Вдобавок Мольтке тогда подпал под сильное влияние полковника Генцша. Этого человека в Европе знают мало. Но в немецких военных кругах многие и по сей день считают его злым гением Германии, главным виновником понесенного ею поражения. В 1917 году Людендорф назначил особую комиссию для расследования действий Генцша. Она, однако, не нашла в его действиях состава преступления. Полковник Генцш умер — унес с собой, говорит один германский историк, «тайну марнского сражения».

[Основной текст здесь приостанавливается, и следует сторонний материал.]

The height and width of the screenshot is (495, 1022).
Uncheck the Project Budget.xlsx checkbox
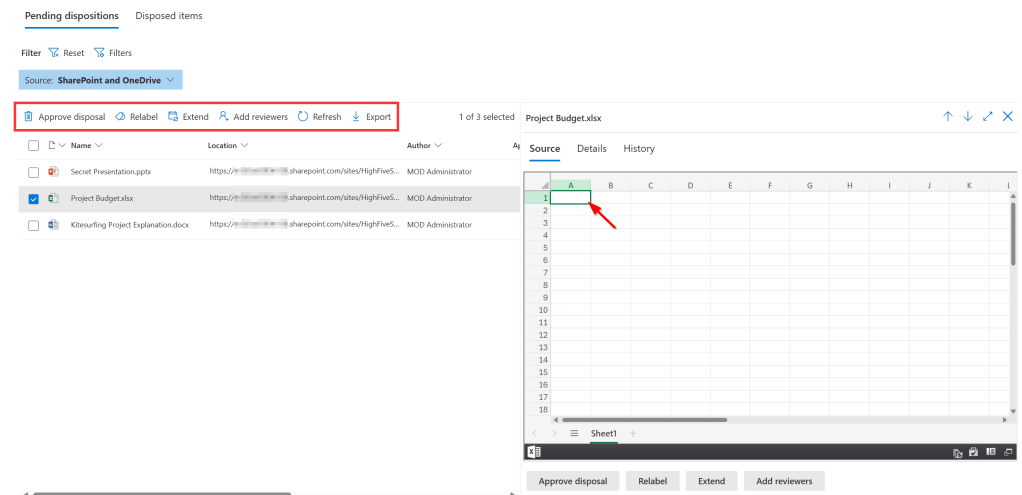33,198
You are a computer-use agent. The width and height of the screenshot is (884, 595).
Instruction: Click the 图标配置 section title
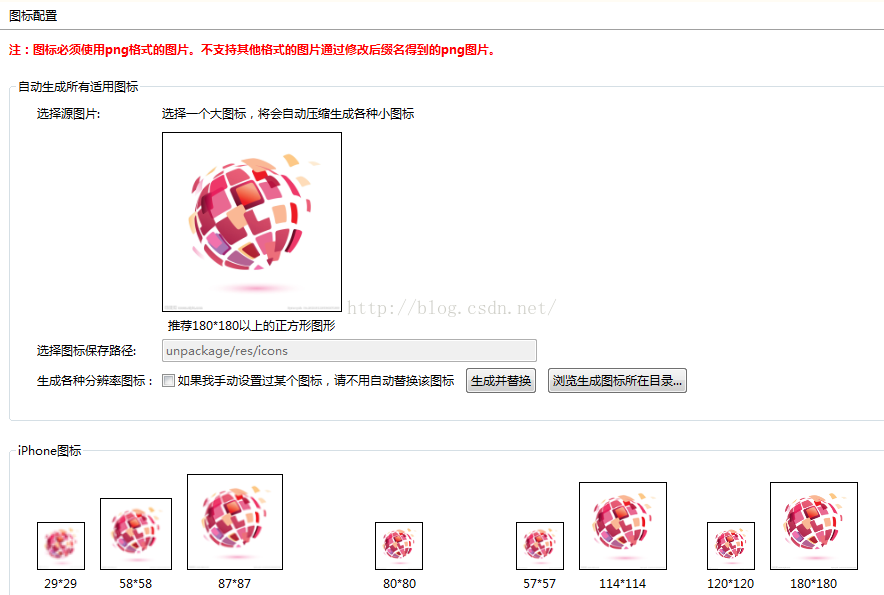[33, 16]
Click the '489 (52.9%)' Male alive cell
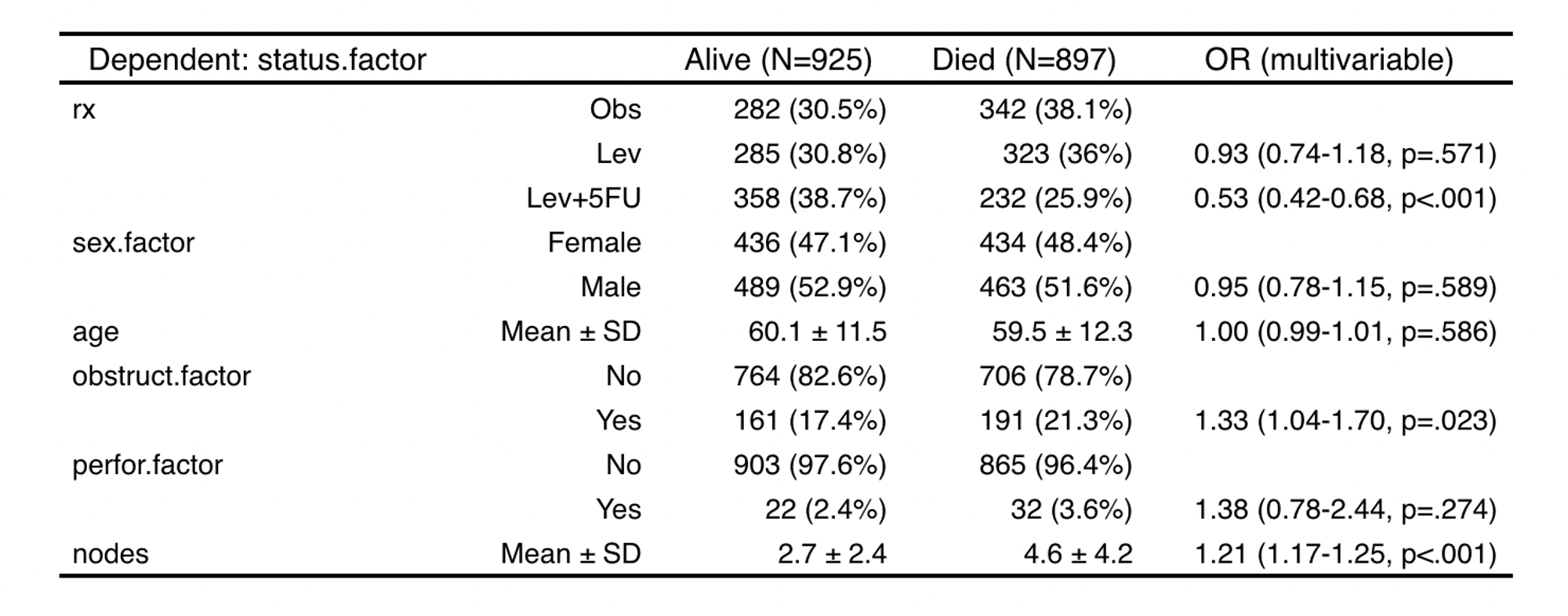Image resolution: width=1568 pixels, height=616 pixels. tap(810, 288)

Генцш не был ни бездарностью, ни предателем, ни злодеем. Перед войной его считали надеждой германского военного искусства. Кронпринц с некоторым ужасом говорит о «гипнотическом очаровании» Генцша. Этот блестящий офицер был главным советником Мольтке. На своем посту он оказался хуже, чем злодей: Генцш был пессимист. Два мрачно настроенных человека объединились для руководства действиями германской армии — сочетание, правда, не слишком удачное.